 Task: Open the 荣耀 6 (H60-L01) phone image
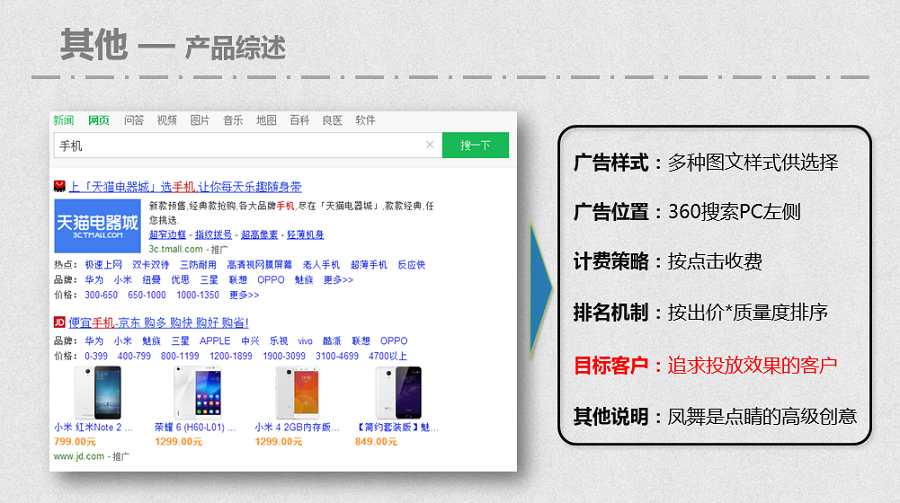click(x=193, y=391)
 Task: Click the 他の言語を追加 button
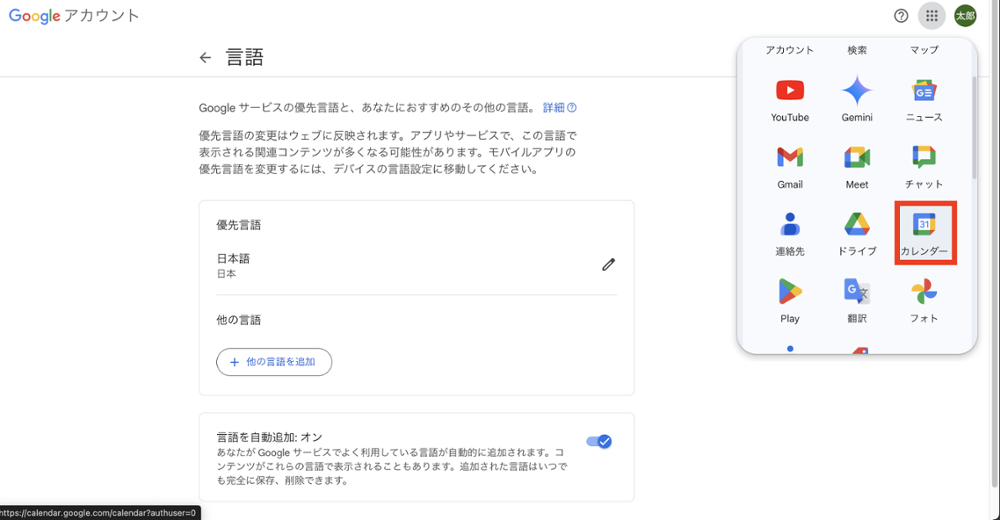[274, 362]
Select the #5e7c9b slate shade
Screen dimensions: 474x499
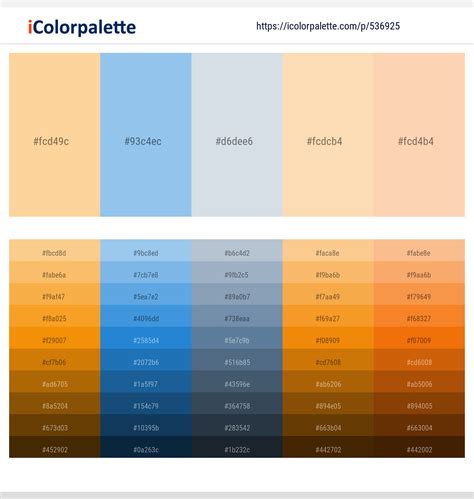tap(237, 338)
· · · ·
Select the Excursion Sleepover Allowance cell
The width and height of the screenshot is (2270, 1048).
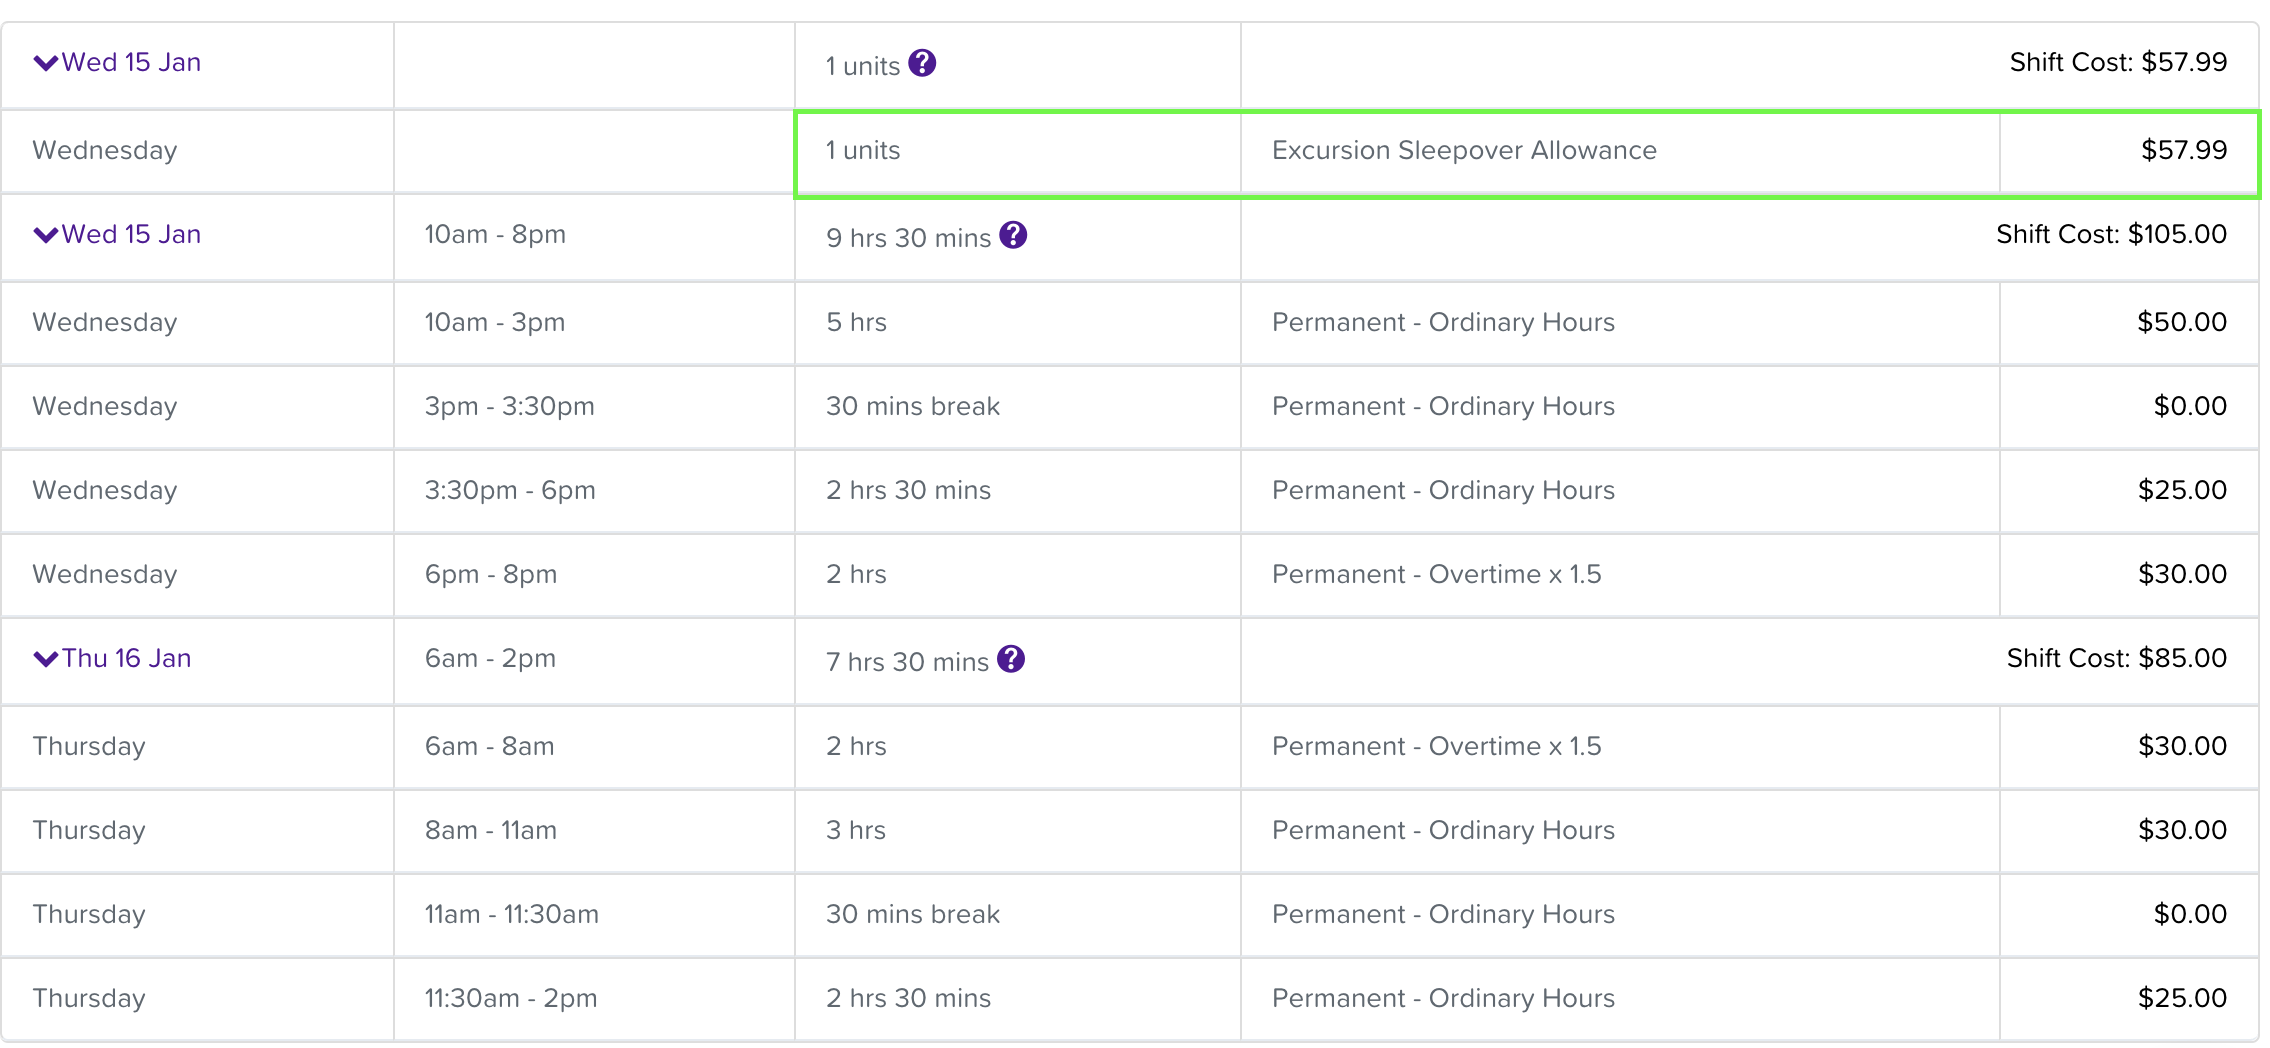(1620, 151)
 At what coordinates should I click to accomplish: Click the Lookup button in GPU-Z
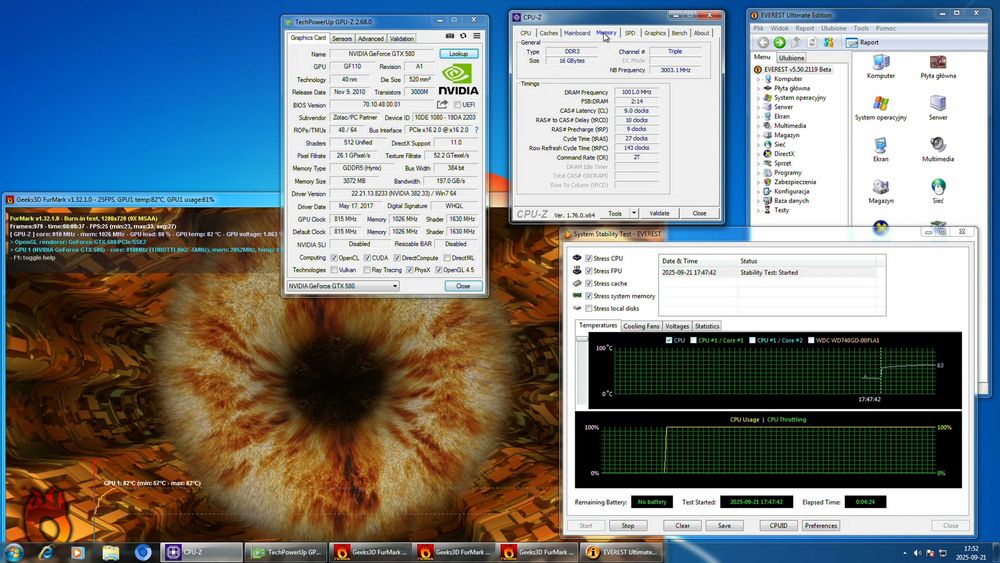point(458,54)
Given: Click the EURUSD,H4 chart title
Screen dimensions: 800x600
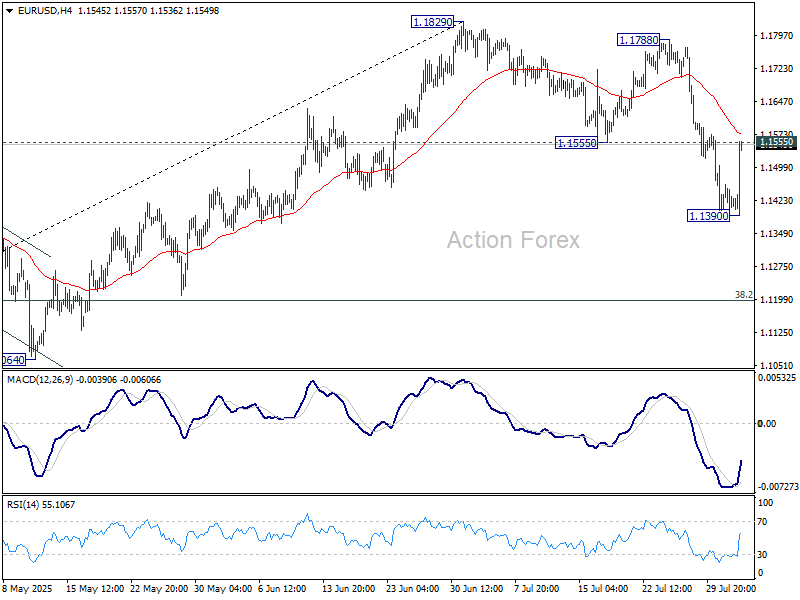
· · · ·
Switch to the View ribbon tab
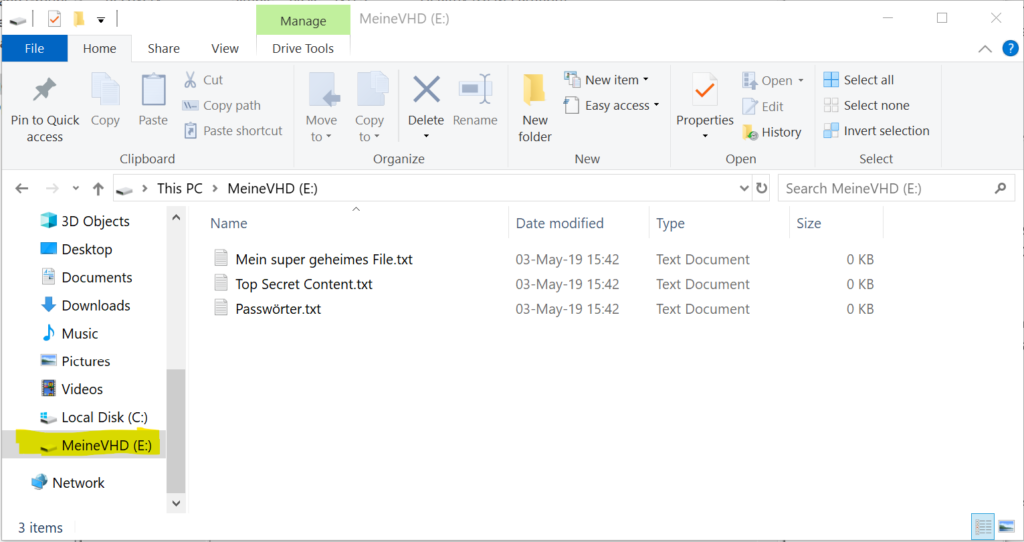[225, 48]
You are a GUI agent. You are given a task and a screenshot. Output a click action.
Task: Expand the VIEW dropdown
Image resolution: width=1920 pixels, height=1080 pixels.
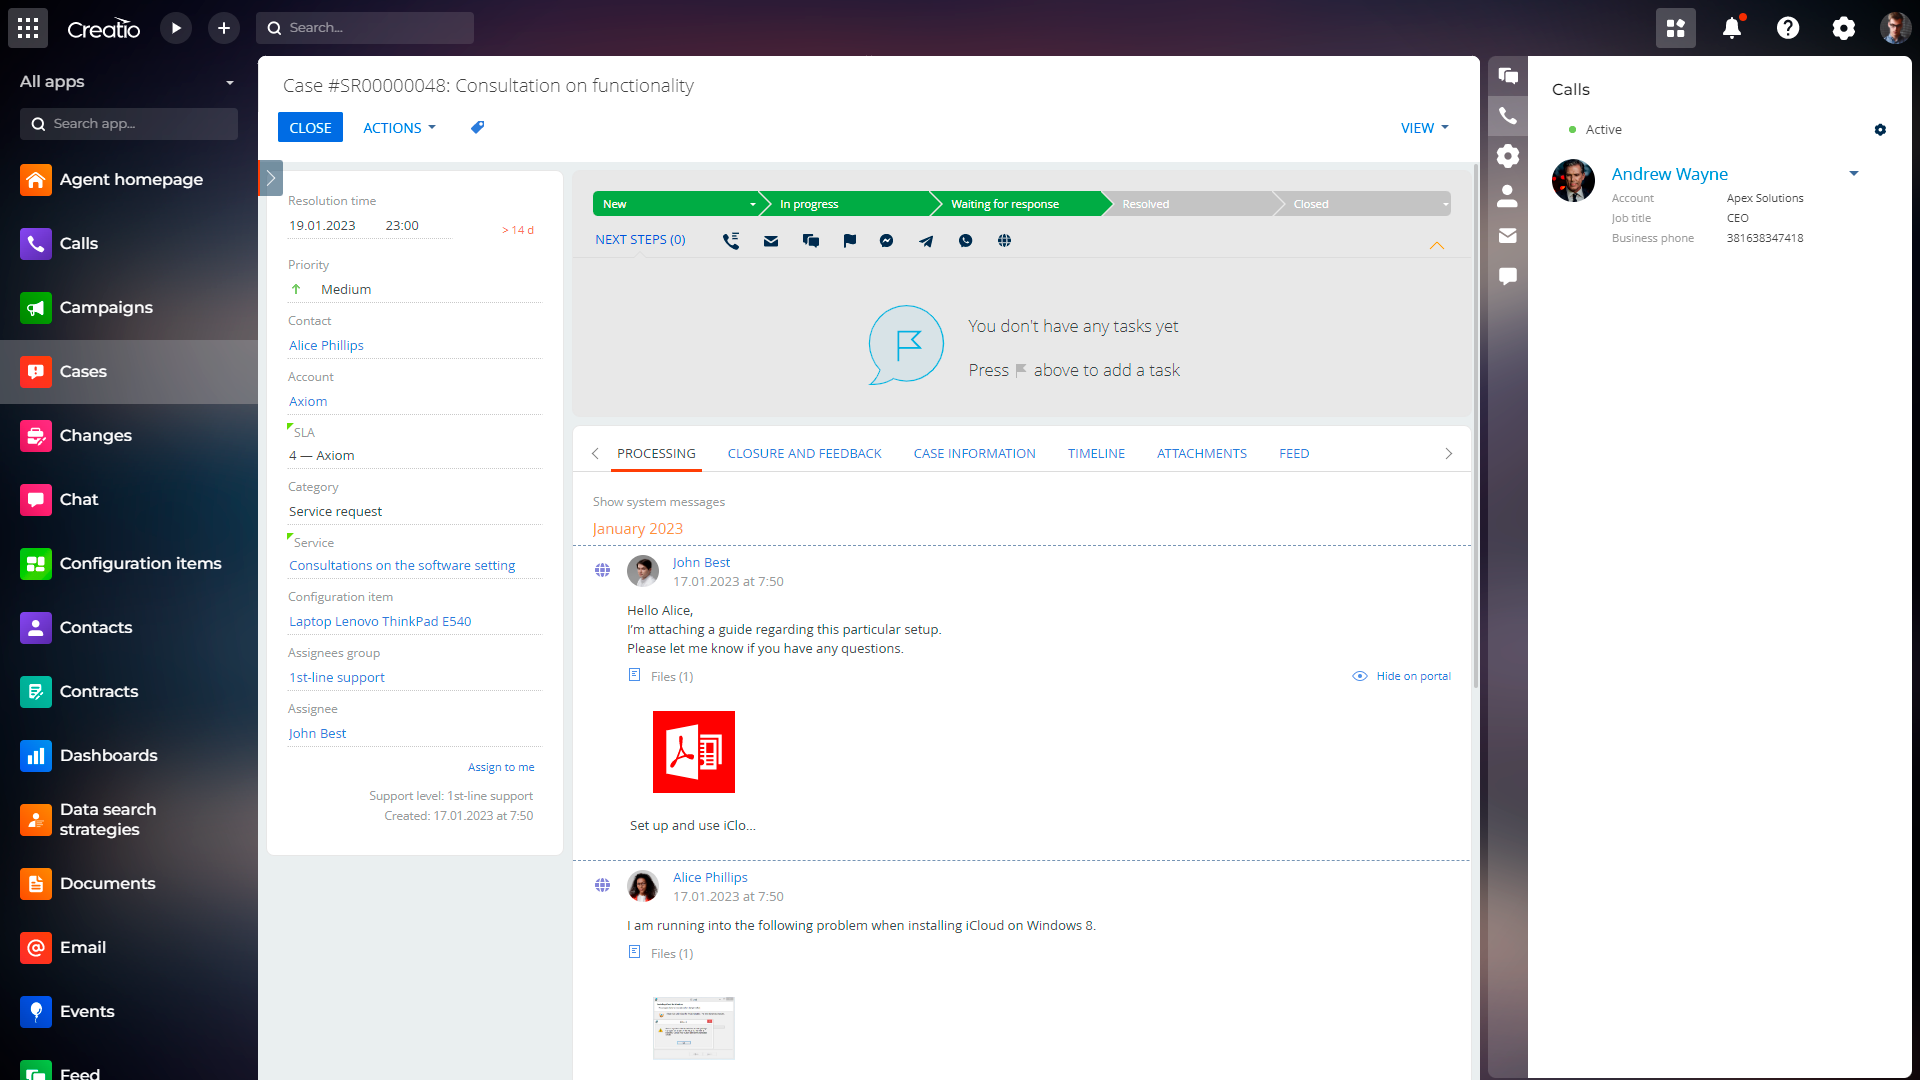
· · · ·
Copy out the lines above, from the one containing "Task: Open the 荣耀 6 (H60-L01) phone image" through the one containing "tap(237, 338)", inclusive, with no changes. Leave the pictures out.

■ **Answer to the problem**:
 Task: Open the 荣耀 6 (H60-L01) phone image
click(x=193, y=391)
 Task: Click the 他の言語を追加 button
[274, 362]
Select the #5e7c9b slate shade
Screen dimensions: 474x499
tap(237, 338)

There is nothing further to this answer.